The source added that the risk has also been aggravated by the limited (low consumption) load on the two 33KV feeders to Pakwach and Adjumani, causing tripping on the lines.
Sometimes, the source explained, the high voltage damages the 33KV distribution system at Olwiyo since the regulators are absent, forcing them to switch off the line.
Mr Jonan Kiiza, the UEDCL spokesperson, said the intermittent transmission at the Olwiyo substation had tremendously affected their distribution operations in the West Nile sub-region.
“We have experienced breakdowns and damages to our systems due to the uncontrolled voltage termination at Olwiyo substation and subsequently caused sporadic blackouts in the Adjumani and Pakwach areas that we supply from Olwiyo,” Mr Kiiza said in an interview.
In November last year, UETCL was hit with a wave of vandalism that saw at least an electricity transmission tower vandalised every week.. The vandals in Kafu allegedly targeted pylon parts, conductors, including transmission infrastructure parts made of steel, and aluminium wires.
Five months later, the 10 transmission pylons reportedly ripped off by the vandals from the line have not yet been replaced, forcing the government to draw electricity power from the Opuyo-Lira transmission line to energise Karuma and Olwiyo stations.

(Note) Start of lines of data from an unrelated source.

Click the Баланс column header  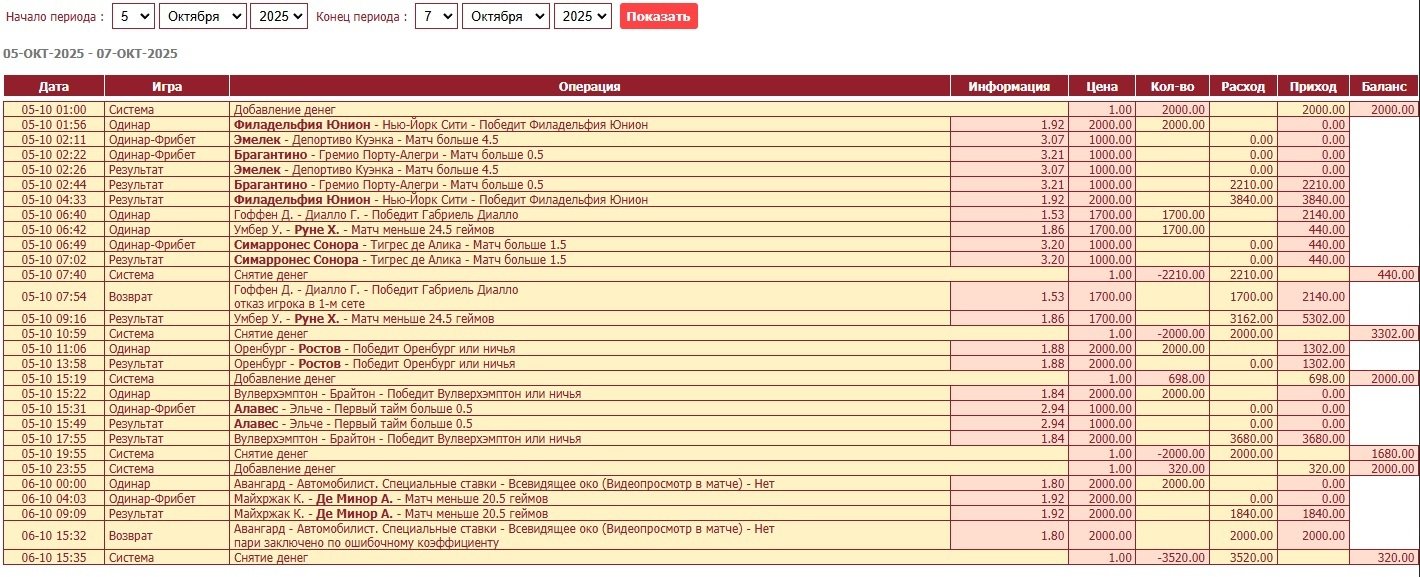pos(1384,87)
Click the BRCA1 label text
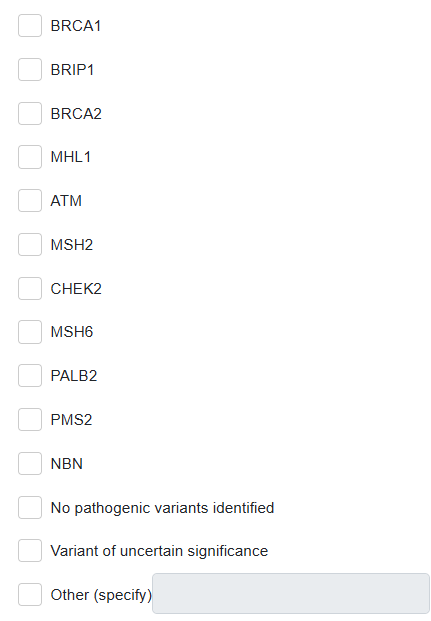 pos(76,26)
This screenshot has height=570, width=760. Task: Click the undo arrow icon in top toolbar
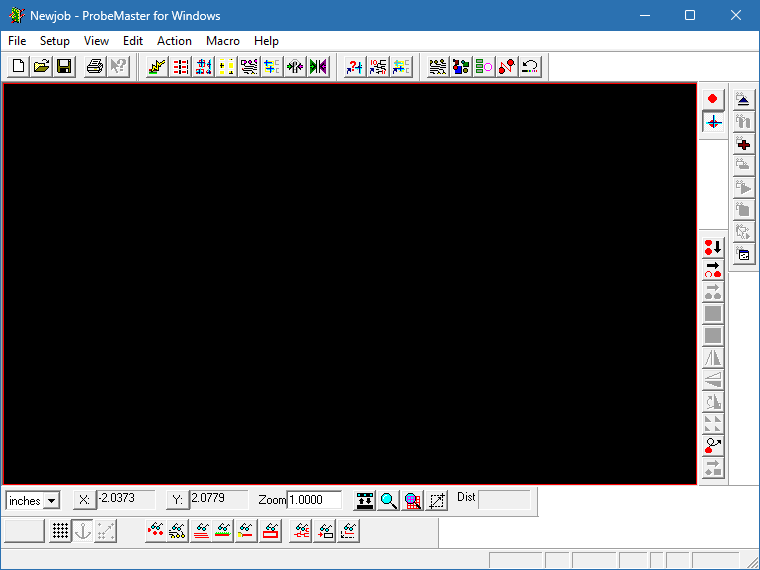(530, 67)
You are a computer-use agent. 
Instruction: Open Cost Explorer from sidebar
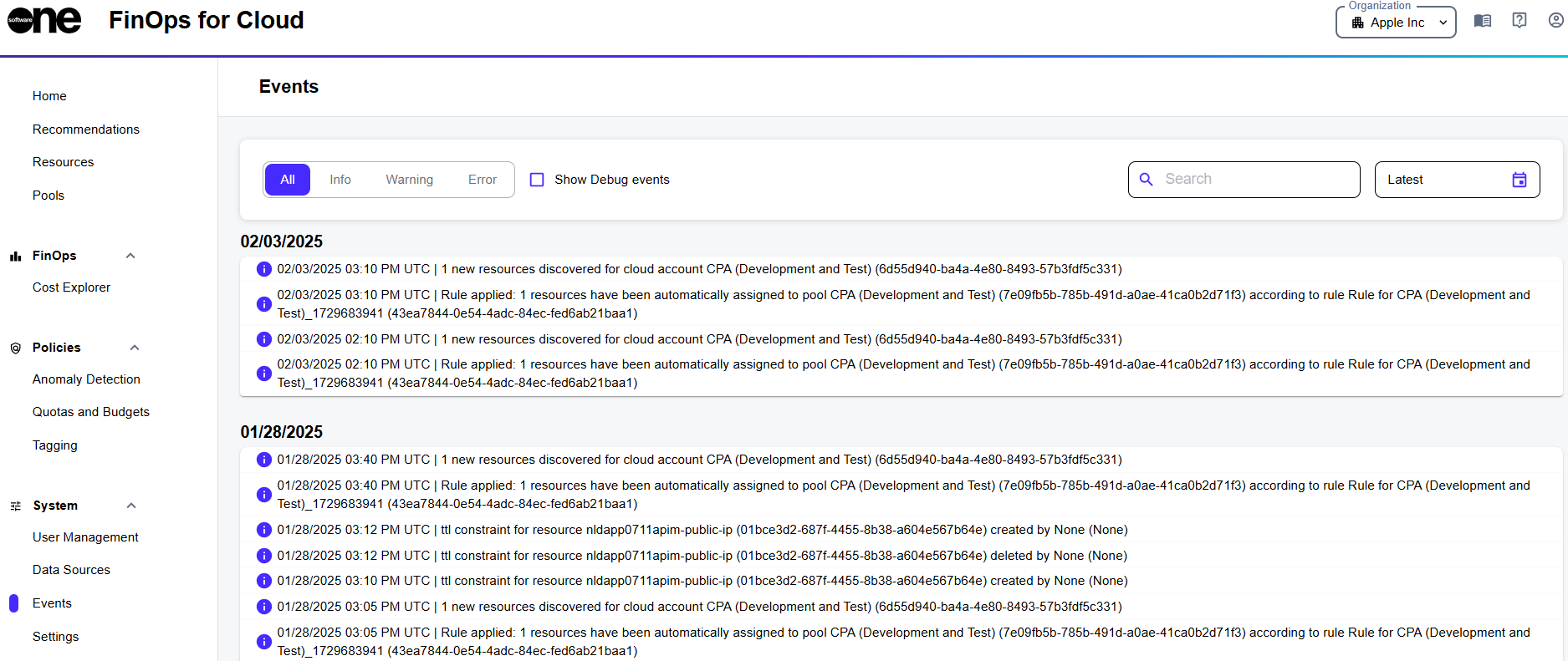71,287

During the commissioning of the Karuma Interconnection Project (KIP) on March 23, Energy Minister Ruth Nankabirwa decried the vandalised Karuma-Kawanda transmission line, which she described to be a huge setback to the government requiring more than Shs370 billion to fix.
“The Karuma-Kawanda line has been vandalised, so we are now looking for about Shs370 billion for the contractor to re-establish the pylons, it is a huge setback,” she said.